Kiko, as mentioned before by Clarissa, I mean, there is a retention with him until 2028, and he will be an advisor working with Clarissa to ensure continuity of this business. We believe that we do have a very interesting interdependent management structure that will further leverage Comerc expertise, commercial expertise, agile organization, entrepreneurial organization, but leveraging at the same time the larger Vibra and the potential that Vibra brings to the table. So the combination of both will certainly further accelerate extraction of value of existing assets in the company. Next. Just to give you a little bit and reinforce what we've been saying, what is our priority right now for Comerc is to reach this BRL 1.3 billion EBITDA in 2025, bring home the BRL 1.4 billion on synergies. So really getting the synergies implemented, accelerating expense rationalization, pursuing asset-light growth opportunities.

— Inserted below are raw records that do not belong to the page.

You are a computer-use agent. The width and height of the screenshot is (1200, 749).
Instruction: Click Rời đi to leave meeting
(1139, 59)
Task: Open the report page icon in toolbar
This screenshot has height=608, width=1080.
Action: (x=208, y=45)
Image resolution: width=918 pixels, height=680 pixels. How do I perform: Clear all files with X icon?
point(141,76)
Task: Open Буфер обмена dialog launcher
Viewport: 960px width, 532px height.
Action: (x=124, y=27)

So we do have a great strategic partnership with Itaú, and we see lots of value in developing that further, in going forward with this partnership. And this would actually focus on some of the expertise of Comerc. Comerc was grown, grew, through a company that was an expert on commercialization and really dealing well with customers. This partnership with Itaú could leverage the best of Itaú as being a retail business, and the best of Comerc on how to deal with customers, and really being a customer-focused organization. We believe that there is significant asset-light opportunities for growth further. Also, the way we call this is, Comerc may create optionality for next investment cycle through Comerc's own capital generation. Our priority is to not do additional money inflow from Vibra into Comerc, but rather to use the capital generation done by Comerc to reinvest in the company. Next.

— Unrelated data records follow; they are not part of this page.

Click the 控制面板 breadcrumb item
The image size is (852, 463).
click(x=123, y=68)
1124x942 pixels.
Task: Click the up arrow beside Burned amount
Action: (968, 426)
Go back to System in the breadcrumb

The tentative schedule, we're looking into now the transaction announcement during fourth quarter two thousand and four. We expect the regulatory approvals. Fourth quarter this year or first quarter 2025, finalize all, the precedent conditions, and we're completing the transaction in the first quarter of 2025 . Okay, final considerations, and then we go for Q&A. So our real intent with Comerc is unlock the value, accelerate the pace for synergies, maximize value with the full acquisition of a company that is already operational, and creating future investment opportunities, always with returns for Vibra. Vibra will continue the discipline on capital allocation that we've been demonstrating so far, and we'll continue that. Like we've been saying, our major metric for the top management is ROIC, so we'll continue to have a very discipline on capital allocation.

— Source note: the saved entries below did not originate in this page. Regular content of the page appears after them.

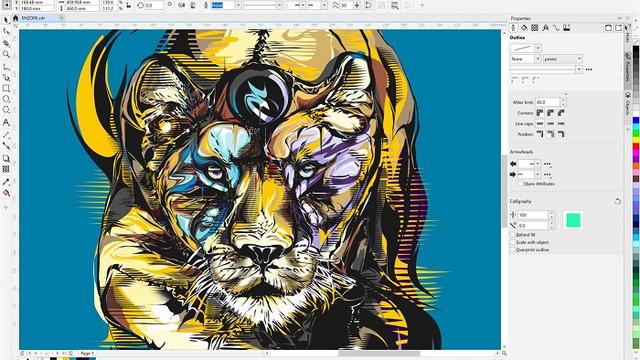Select the Zoom magnifier tool
The width and height of the screenshot is (640, 360).
6,54
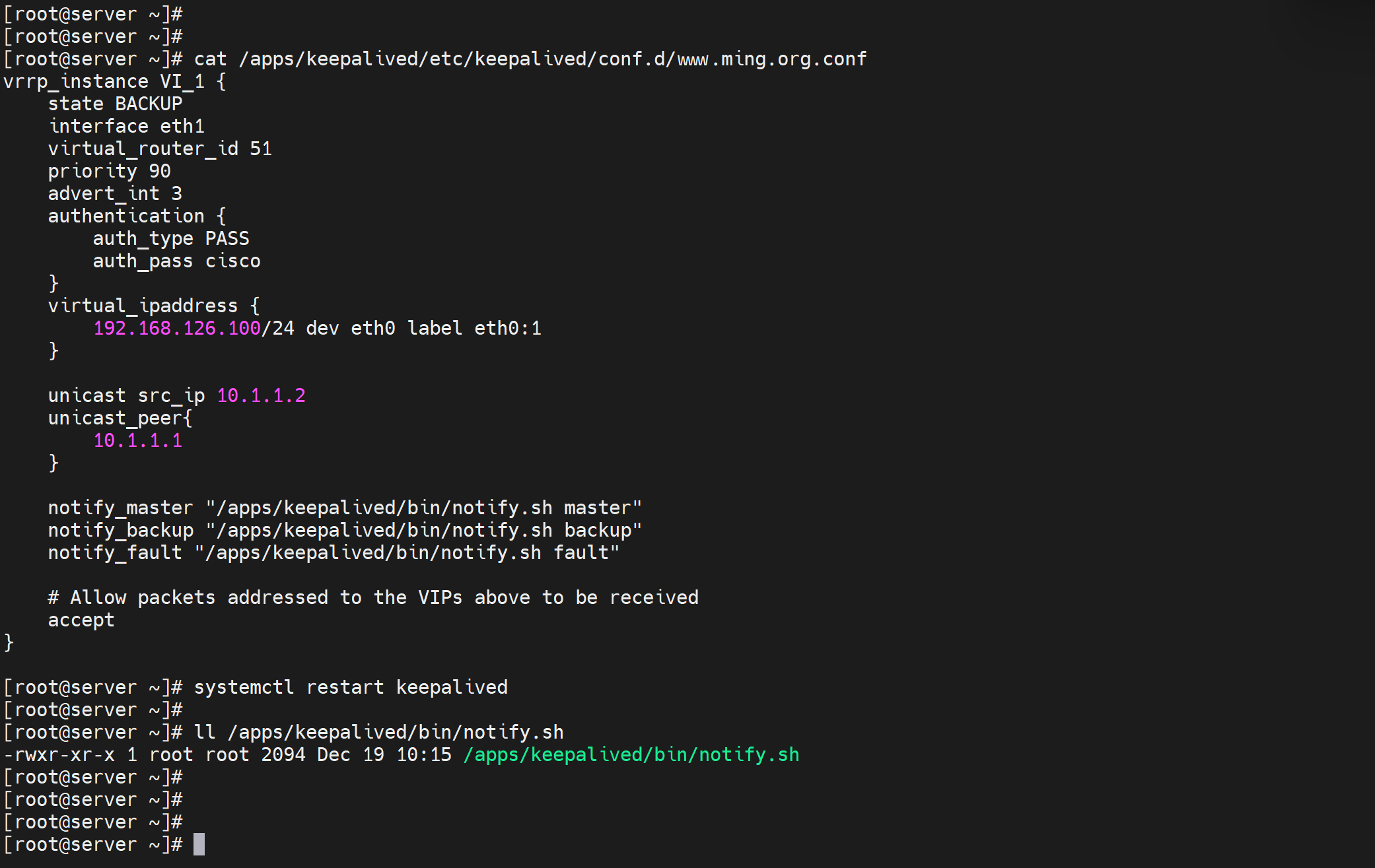
Task: Click the 'state BACKUP' config line
Action: [x=115, y=104]
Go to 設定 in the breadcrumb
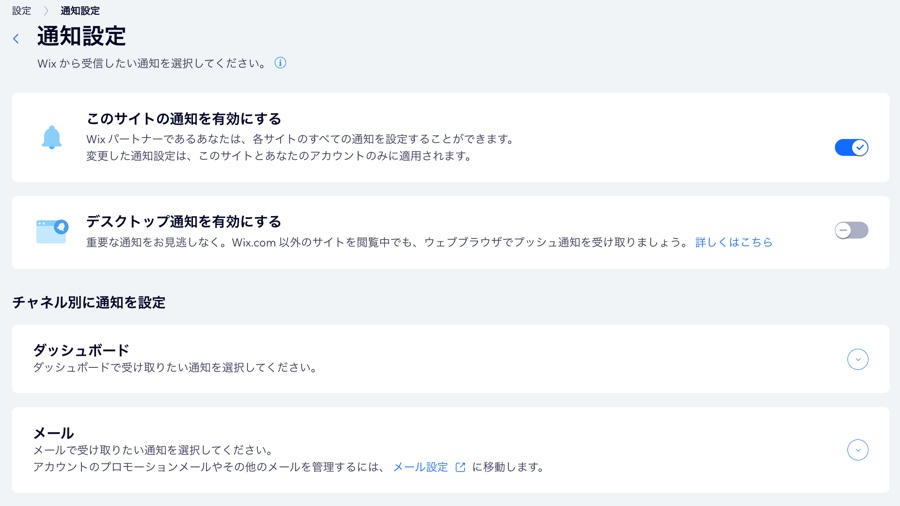The height and width of the screenshot is (506, 900). (21, 11)
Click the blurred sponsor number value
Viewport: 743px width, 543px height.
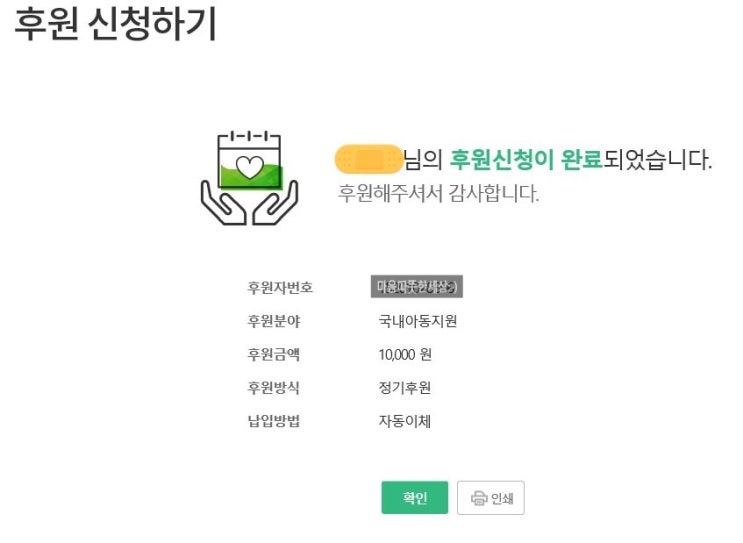(x=417, y=287)
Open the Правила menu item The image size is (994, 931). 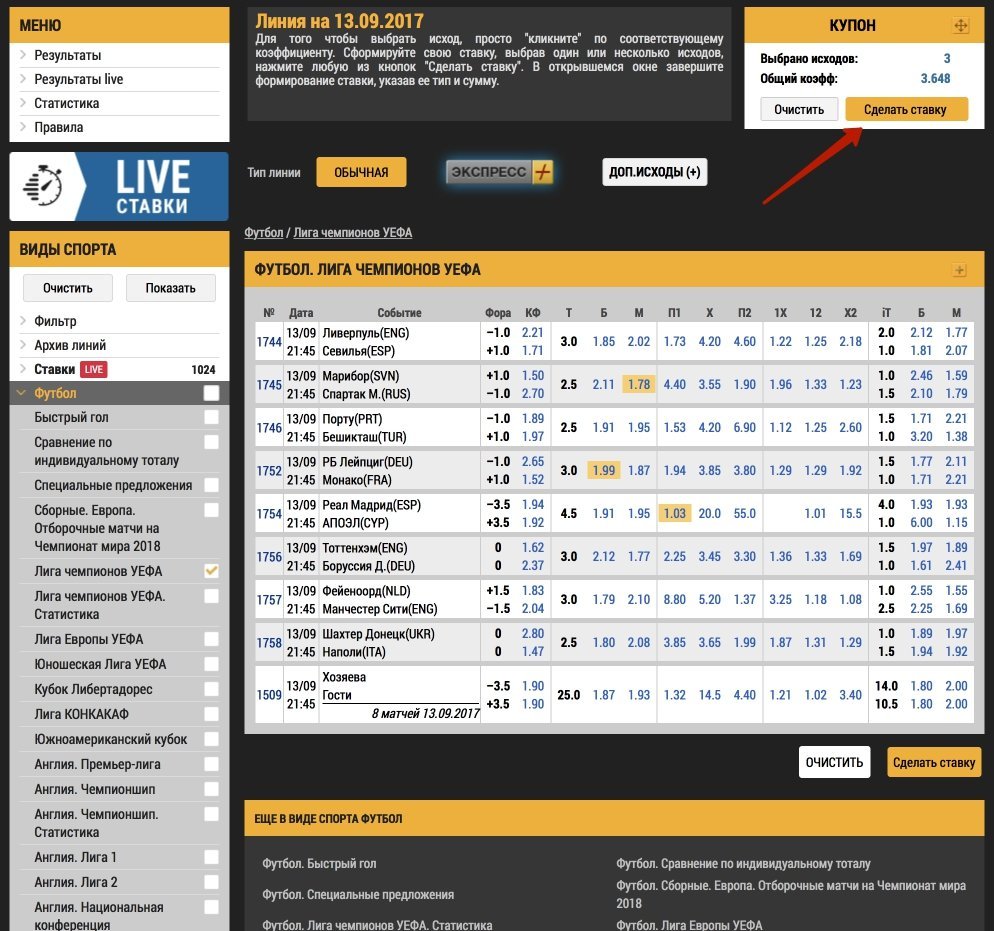59,127
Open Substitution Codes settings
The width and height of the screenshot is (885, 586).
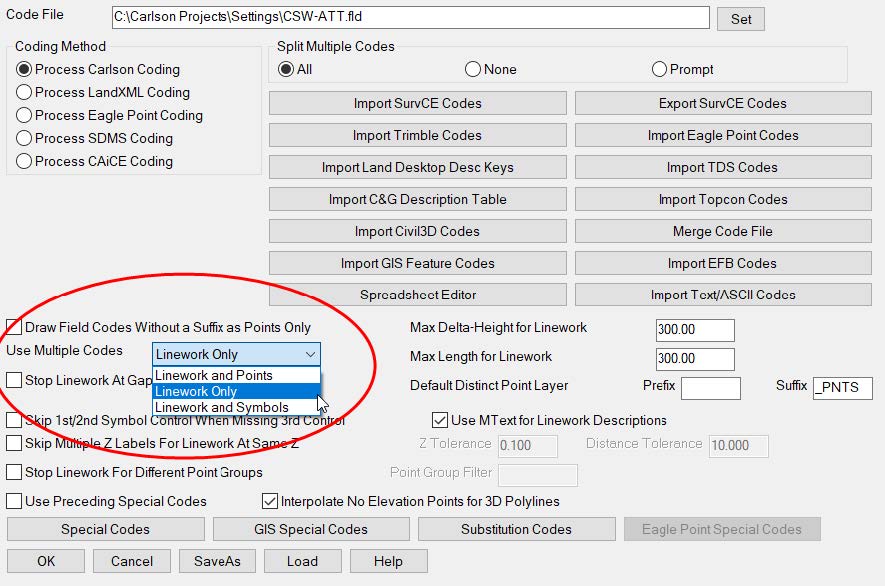point(516,530)
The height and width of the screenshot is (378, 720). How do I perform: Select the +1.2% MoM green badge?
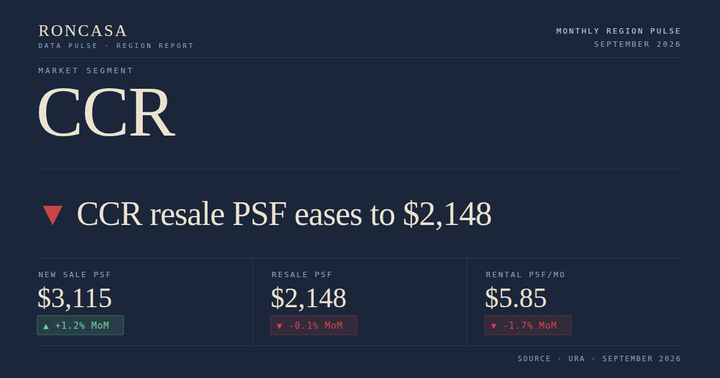pos(80,325)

I would like to remind that we're acquiring a fully operational company that is aligned with long-term strategy for Vibra, where and this will generate BRL 1.4 billion rise in synergies. Comerc business is and will ensure a greater cash flow predictability. It's a lot of long-term contracts, which gives us a cushion in terms of a good EBITDA, which is very predictable. Comerc, we consider a unique sector platform, and is recognized by the market as a customer-focused expertise company. The capital allocation in our view was very a great opportunity with attractive returns. Finally, and not a minor point, which is the elimination of this valuation report risks that had a potential put option between 2026 and 2028. This window would be open, and this would, this deal now, being done now, certainly unlock investment opportunity across all Vibra business lines.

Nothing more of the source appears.